Most people who have fallen in love with the wrong person have felt exactly what Thomas Wyatt described five hundred years ago; bafflement, hurt, disappointment, a sort of indignant resentment that honest and true feeling have been mistreated… and a tiny thread of embarrassment that such a mistake could have been made. How could I have loved him? How could I have fallen for her? I’m better off without you… I’ll forsake you, as you have forsaken me… I know I’m doing the right thing now, I’m trying to regain control… but… but…
Thomas Wyatt, born in 1503, died in 1542, has written many sonnets, verses and other poetic works, but many were not published until after his untimely death from fever; in 1557, ninety-six of his songs appeared in the first printed anthology of English poetry, as Songs and Sonnetts in Tottel’s Miscellany. Other pieces of his work have gradually been discovered among his papers and been shared with us.
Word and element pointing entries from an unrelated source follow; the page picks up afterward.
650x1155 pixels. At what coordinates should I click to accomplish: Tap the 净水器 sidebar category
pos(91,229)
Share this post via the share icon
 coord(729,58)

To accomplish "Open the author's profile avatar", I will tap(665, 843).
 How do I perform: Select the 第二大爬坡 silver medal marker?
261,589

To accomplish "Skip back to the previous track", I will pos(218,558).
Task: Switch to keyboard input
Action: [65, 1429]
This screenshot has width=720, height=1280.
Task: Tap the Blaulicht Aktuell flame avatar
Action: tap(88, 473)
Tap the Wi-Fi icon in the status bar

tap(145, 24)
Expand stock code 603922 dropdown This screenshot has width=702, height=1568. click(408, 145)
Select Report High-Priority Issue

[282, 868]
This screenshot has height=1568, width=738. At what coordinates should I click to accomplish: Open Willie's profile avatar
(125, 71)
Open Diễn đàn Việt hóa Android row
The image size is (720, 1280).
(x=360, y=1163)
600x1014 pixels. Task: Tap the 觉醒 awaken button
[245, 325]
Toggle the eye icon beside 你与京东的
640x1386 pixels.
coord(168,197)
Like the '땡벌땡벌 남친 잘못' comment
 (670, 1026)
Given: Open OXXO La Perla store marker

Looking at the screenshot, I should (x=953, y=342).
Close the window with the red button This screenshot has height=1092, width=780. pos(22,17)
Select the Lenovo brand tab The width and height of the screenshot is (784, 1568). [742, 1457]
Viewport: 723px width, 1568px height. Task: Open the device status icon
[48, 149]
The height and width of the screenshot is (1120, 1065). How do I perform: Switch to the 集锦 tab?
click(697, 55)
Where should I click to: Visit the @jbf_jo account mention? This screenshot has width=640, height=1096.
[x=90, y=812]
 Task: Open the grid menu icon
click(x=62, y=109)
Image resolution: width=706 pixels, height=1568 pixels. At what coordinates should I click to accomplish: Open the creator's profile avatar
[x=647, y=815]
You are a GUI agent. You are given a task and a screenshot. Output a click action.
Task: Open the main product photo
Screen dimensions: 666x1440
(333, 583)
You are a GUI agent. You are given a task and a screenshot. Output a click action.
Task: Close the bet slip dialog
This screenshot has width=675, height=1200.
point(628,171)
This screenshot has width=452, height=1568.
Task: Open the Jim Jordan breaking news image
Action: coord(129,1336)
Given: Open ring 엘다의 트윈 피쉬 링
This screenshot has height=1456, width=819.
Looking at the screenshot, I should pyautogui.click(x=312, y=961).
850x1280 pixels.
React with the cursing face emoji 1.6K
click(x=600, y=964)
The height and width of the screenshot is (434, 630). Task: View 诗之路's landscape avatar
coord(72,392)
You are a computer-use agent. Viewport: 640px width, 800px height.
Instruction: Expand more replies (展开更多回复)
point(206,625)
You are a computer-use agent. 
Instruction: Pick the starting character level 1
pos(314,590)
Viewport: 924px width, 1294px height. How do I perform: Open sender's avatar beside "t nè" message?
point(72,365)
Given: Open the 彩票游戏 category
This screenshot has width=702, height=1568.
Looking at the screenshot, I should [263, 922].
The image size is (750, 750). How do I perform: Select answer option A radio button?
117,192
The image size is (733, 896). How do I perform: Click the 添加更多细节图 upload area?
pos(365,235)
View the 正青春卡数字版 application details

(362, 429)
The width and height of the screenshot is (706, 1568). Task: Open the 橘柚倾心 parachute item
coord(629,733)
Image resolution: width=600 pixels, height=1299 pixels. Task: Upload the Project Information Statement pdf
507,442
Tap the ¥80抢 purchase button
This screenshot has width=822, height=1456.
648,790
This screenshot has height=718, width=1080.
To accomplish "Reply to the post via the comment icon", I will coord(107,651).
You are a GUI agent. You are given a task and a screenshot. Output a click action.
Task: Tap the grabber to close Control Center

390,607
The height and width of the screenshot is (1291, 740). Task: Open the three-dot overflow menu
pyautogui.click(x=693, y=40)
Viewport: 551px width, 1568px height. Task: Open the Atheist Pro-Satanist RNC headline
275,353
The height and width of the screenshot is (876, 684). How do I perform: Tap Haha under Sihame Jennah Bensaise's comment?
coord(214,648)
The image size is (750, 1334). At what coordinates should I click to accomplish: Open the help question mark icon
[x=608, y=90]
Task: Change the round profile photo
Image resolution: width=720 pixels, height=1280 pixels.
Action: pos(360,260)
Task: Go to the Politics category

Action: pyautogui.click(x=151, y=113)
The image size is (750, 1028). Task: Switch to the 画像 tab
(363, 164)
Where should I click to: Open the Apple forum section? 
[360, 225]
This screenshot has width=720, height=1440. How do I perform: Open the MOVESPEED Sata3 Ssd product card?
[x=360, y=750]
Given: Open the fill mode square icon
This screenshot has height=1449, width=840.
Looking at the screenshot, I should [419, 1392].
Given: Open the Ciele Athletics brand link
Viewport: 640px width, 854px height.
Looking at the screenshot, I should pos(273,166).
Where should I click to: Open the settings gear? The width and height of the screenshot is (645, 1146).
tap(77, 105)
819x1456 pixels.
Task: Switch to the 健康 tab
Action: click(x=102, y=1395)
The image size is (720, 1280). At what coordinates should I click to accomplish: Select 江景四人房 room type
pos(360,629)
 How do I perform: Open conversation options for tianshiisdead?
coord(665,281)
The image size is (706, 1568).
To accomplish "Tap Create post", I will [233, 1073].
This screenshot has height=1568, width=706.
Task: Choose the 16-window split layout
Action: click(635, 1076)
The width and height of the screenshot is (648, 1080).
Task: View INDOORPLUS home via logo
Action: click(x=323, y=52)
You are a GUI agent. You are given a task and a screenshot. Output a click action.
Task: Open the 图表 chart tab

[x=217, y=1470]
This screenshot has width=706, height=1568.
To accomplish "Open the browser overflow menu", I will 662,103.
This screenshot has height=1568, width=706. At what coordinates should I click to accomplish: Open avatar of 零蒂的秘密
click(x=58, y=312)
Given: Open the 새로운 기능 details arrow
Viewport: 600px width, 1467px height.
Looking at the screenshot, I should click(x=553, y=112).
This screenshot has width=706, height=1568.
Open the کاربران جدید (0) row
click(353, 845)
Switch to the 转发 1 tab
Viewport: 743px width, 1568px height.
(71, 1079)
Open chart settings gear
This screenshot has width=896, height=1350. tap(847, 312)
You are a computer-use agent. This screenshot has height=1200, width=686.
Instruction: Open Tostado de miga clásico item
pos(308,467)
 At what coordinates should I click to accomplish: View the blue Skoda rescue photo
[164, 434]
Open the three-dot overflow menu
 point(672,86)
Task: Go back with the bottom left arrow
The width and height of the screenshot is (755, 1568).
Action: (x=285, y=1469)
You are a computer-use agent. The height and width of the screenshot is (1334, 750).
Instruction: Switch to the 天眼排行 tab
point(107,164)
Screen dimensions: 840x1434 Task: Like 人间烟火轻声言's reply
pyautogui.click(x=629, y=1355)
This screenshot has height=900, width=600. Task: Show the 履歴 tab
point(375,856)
My heart I gave thee, not to do it pain;
But to preserve, it was to thee taken.
I served thee, not to be forsaken,
But that I should be rewarded again.
I was content thy servant to remain
But not to be paid under this fashion.
Now since in thee is none other reason,
Displease thee not if that I do refrain,
Unsatiate of my woe and thy desire,
Assured by craft to excuse thy fault.
But since it please thee to feign a default,
Farewell, I say, parting from the fire:
For he that believeth bearing in hand,
Plougheth in water and soweth in the sand.